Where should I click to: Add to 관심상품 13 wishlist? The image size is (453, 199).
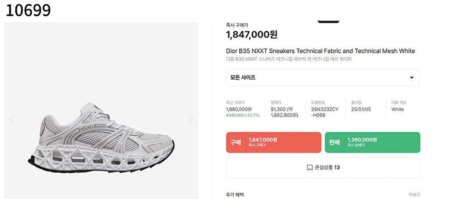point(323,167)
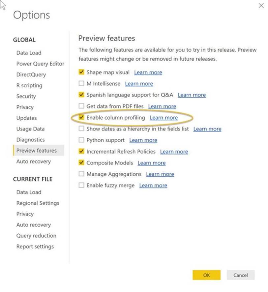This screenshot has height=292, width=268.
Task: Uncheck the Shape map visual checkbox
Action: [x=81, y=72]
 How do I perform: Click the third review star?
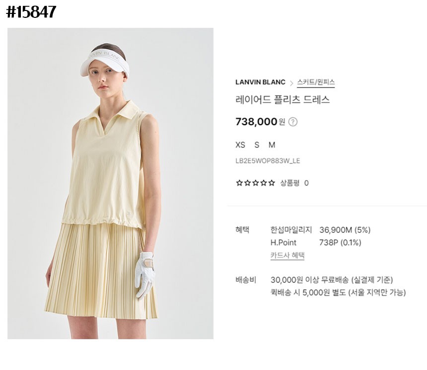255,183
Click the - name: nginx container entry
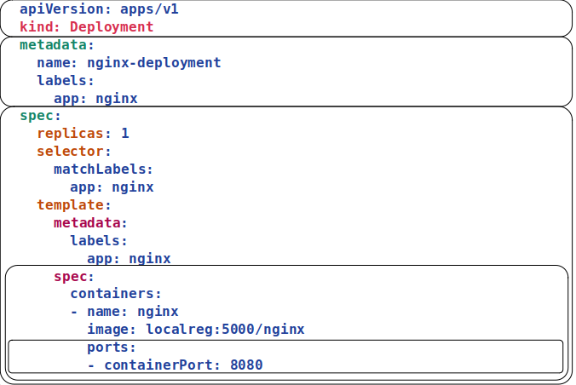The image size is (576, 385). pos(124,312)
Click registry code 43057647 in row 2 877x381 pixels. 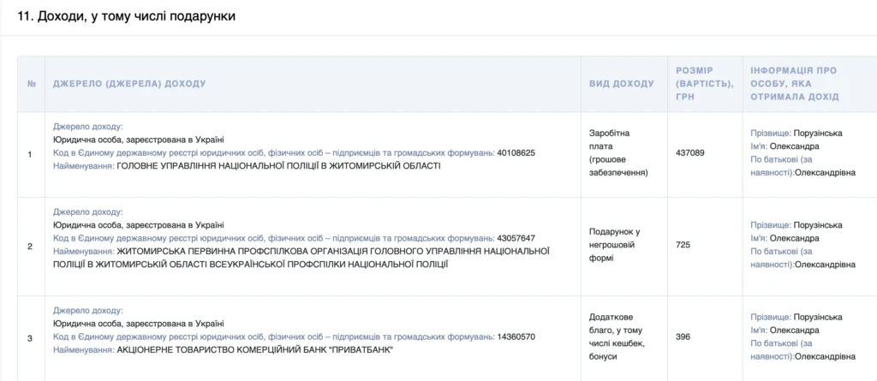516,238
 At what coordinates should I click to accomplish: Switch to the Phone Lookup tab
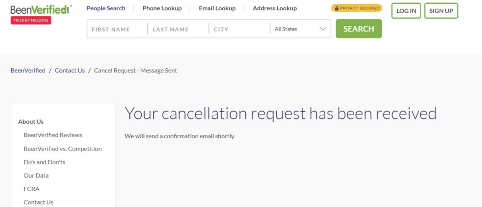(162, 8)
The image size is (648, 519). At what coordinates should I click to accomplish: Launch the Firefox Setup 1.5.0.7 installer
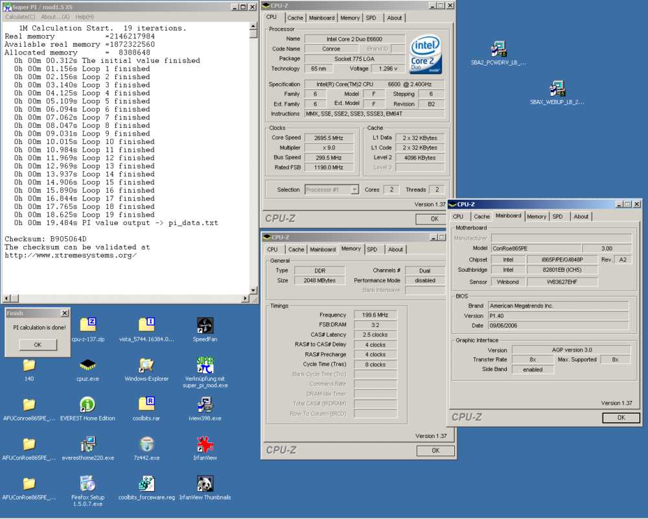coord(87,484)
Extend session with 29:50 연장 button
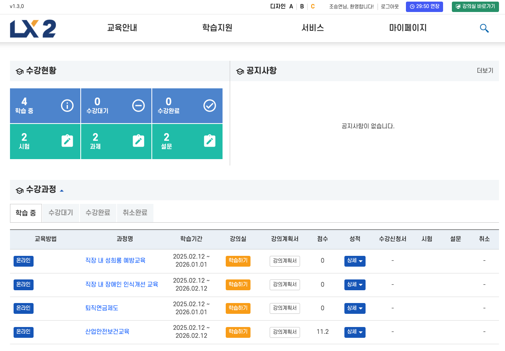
==
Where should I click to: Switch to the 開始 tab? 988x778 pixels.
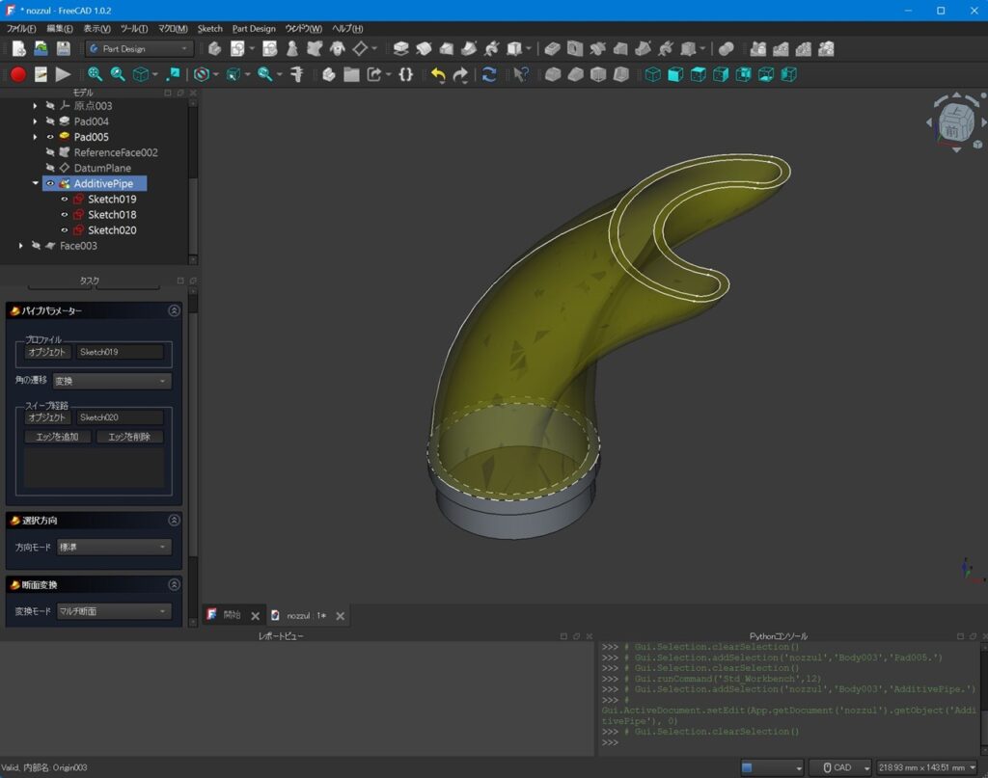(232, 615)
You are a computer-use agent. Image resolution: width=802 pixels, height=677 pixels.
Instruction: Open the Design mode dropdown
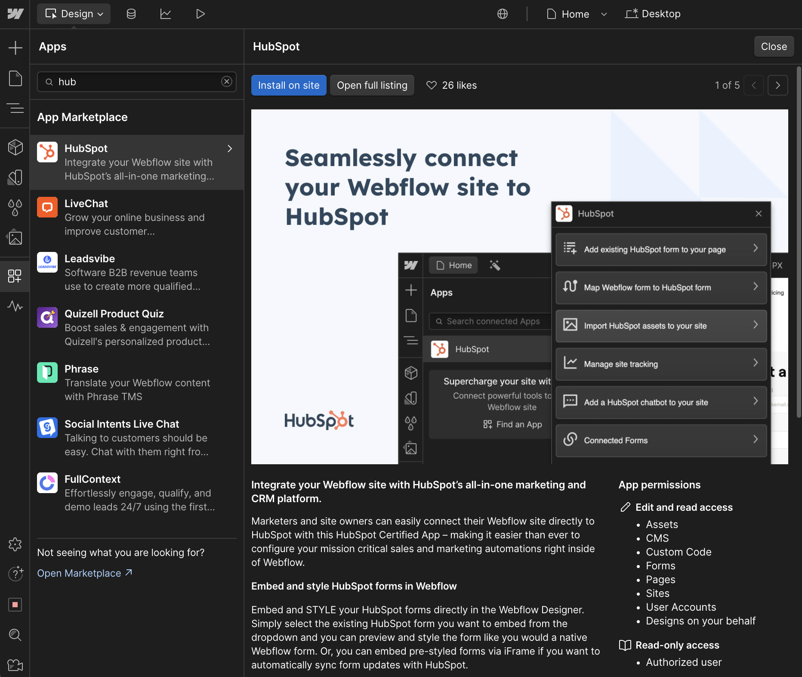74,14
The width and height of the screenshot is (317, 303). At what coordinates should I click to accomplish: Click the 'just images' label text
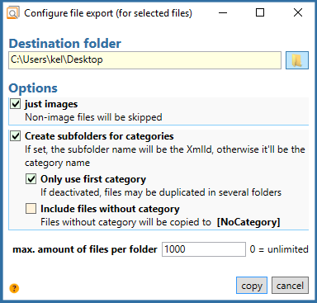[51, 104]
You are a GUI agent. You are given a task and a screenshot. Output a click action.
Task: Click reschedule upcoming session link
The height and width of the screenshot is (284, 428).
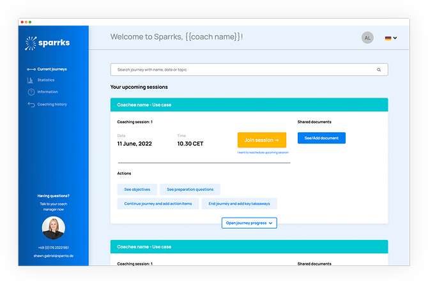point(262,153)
--
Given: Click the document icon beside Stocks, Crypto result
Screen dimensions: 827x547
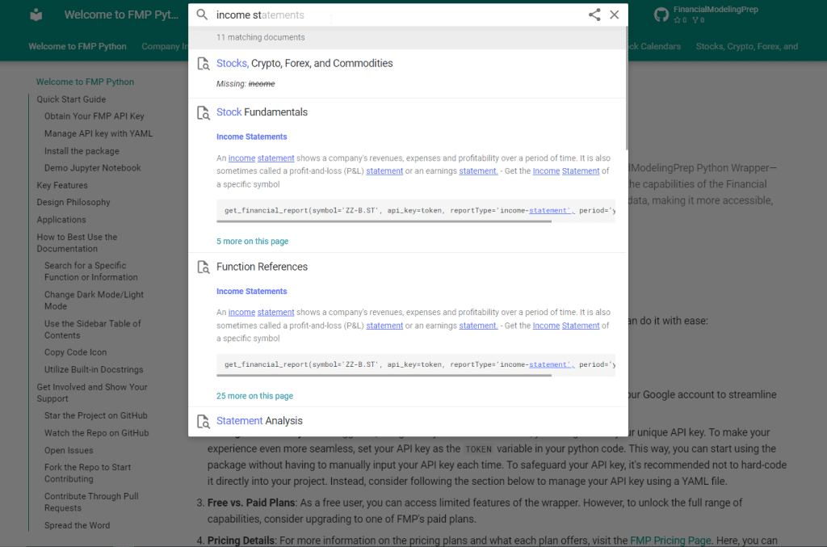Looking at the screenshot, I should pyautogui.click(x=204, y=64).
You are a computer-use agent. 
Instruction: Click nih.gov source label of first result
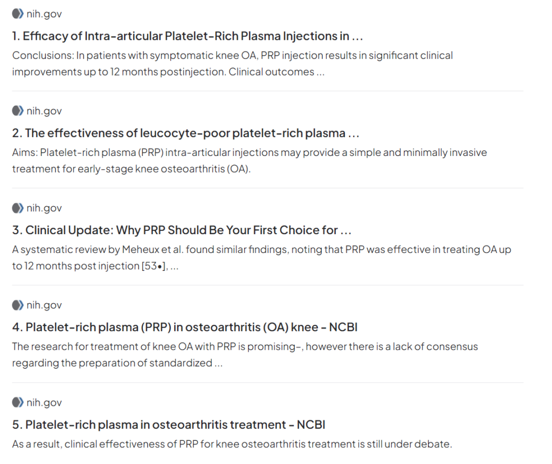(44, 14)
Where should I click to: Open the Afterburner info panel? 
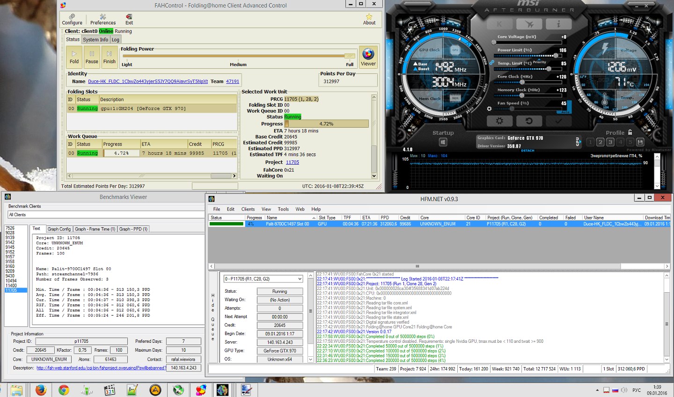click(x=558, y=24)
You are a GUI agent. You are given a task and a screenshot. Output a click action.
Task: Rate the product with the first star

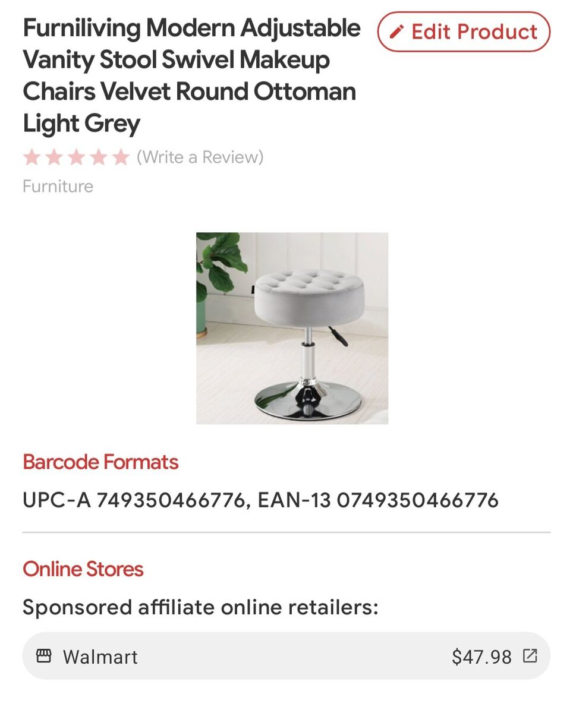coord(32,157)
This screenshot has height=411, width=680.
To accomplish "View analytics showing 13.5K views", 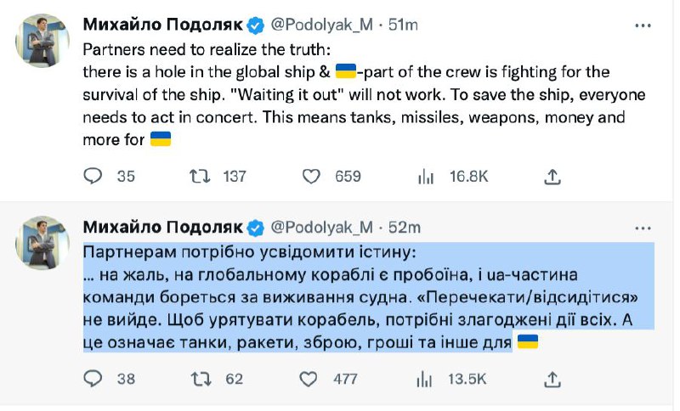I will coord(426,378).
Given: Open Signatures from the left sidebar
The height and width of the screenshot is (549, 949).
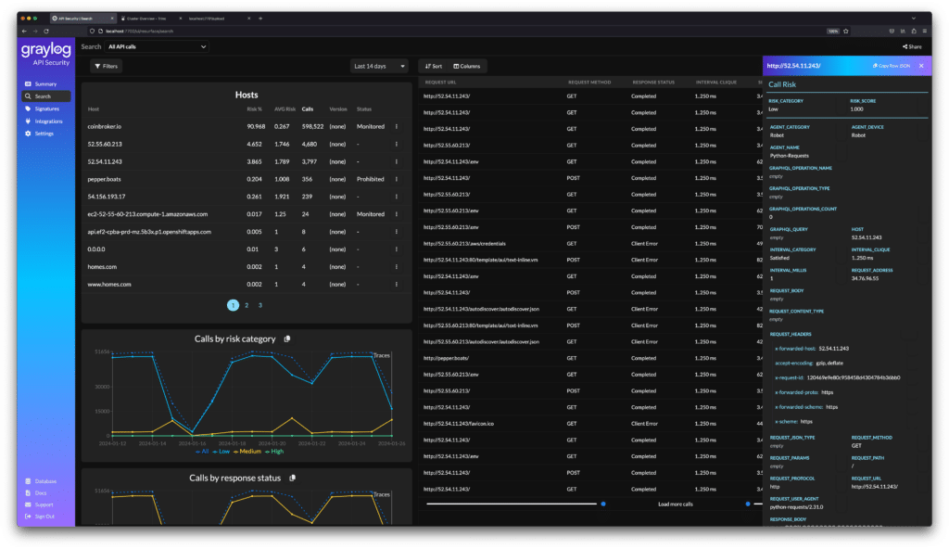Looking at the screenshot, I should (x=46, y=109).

**WHAT TO WORK ON**: In the listing above, find each line where "computer" occurs and copy it.

**ANSWER SECTION**:
You are a computer-use agent. Image resolution: width=802 pixels, height=677 pixels.
You are a computer-use agent. 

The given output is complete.